Dant Crossing


Charles Dant: What “Yake & Amen” means and why we say it in Southern Nelson County.

By: Lynne Dant, COO and Distiller

Even outside the Dant family, there’s more than a few folks working here at Log Still Distillery who grew up in southern Nelson County. That means we grew up south of the Blue Grass Parkway and south of the Beech Fork River, which is the natural divider between Bardstown and southern Nelson County. And we locals have all enjoyed introducing our co-workers to a phrase we’ve grown up with: “Yake and Amen.”  

Different places have different sayings they’re known for. You know you’re in Hawaii when somebody says “Aloha.” If you’re from southern Nelson County, you know you’re home when you hear somebody say “Yake.” 

Abby Fenwick, our Customer Experience Ambassador, is one of the local folks working at Log Still, and I asked her what Yake means to her. 

“To me, ‘Yake’ is a friendly ‘what’s up’ or ‘hello,’” Abby said. “It was created by those from southern Nelson County, for those of southern Nelson County.
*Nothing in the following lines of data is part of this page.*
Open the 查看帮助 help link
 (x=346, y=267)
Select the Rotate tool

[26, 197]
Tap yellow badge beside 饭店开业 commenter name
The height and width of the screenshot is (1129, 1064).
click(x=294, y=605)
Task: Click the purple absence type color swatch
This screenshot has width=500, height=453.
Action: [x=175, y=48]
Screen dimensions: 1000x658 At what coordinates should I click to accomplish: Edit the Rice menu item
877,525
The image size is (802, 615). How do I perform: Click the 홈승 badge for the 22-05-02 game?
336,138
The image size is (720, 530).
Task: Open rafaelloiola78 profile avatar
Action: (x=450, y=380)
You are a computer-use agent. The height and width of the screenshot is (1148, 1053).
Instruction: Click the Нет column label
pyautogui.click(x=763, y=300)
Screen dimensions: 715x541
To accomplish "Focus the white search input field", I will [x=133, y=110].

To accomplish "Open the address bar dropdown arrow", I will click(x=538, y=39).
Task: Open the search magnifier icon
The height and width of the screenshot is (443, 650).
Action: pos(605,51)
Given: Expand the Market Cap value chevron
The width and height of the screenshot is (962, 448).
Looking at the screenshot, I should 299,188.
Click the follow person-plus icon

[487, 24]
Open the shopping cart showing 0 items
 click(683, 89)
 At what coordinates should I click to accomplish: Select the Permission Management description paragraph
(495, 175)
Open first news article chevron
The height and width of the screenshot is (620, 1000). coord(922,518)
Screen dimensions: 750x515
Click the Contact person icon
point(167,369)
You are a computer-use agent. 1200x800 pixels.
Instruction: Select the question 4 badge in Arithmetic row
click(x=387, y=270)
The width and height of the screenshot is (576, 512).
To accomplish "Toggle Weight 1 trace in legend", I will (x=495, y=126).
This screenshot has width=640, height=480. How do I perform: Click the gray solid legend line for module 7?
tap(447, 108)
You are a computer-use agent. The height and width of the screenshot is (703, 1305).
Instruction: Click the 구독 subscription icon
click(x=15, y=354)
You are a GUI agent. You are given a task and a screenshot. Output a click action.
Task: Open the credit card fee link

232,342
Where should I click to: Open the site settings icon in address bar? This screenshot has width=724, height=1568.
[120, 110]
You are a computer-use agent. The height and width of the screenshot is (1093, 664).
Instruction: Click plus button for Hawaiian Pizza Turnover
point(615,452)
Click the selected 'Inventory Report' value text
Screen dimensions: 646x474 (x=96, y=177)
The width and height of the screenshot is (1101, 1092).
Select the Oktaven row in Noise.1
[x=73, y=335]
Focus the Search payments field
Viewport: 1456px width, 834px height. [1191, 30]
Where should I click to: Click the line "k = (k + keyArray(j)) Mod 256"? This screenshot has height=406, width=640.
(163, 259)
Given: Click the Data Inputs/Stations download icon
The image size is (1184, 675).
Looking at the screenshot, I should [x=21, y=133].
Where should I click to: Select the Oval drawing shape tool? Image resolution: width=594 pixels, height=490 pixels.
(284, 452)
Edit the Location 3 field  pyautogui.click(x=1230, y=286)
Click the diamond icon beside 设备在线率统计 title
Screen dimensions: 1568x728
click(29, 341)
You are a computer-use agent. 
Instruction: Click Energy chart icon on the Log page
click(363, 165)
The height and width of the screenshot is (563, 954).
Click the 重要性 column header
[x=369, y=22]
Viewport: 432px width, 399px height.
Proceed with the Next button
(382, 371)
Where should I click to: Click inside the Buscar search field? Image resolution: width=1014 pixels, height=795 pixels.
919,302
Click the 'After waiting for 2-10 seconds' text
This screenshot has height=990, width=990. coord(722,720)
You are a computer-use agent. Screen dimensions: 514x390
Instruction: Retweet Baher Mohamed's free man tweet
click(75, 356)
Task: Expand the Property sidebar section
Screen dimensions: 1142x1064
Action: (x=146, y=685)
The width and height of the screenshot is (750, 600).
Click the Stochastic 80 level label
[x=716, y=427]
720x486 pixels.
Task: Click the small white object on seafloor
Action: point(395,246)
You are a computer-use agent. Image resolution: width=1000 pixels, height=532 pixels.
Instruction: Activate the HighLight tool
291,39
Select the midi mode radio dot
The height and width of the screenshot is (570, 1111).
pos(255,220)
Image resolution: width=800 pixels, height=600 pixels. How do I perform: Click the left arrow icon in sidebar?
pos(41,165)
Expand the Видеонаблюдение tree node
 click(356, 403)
It’s a word filled with pride for this area and the people who grew up in this area. It’s a symbol of ‘I’ve got your back,’ and in a small town everyone supports one another. 

“I remember going on horse rides, canoe floats, and four-wheeler rides when I was younger and hearing my parents and their friends saying ‘Yake!’ when more friends would show up, when someone asked if they wanted another beer, or just saying it to agree.” 

That’s exactly it.   

Yake is a southern Nelson County greeting. It’s a show of respect, love, and friendship. The word I’d use to describe it is heartfelt. “Yake!” It means ‘hello friend. 

Renee White, our Director of Health, Safety and Human Resources, is another southern Nelson County girl. “Yake has always been a positive greeting to friends, usually accompanied by a peace sign,” Renee said. “Yake can be said loudly and with lots of feeling and also can be pronounced ‘YYAAAAAAAAAKE’ depending on how you’re feeling.”   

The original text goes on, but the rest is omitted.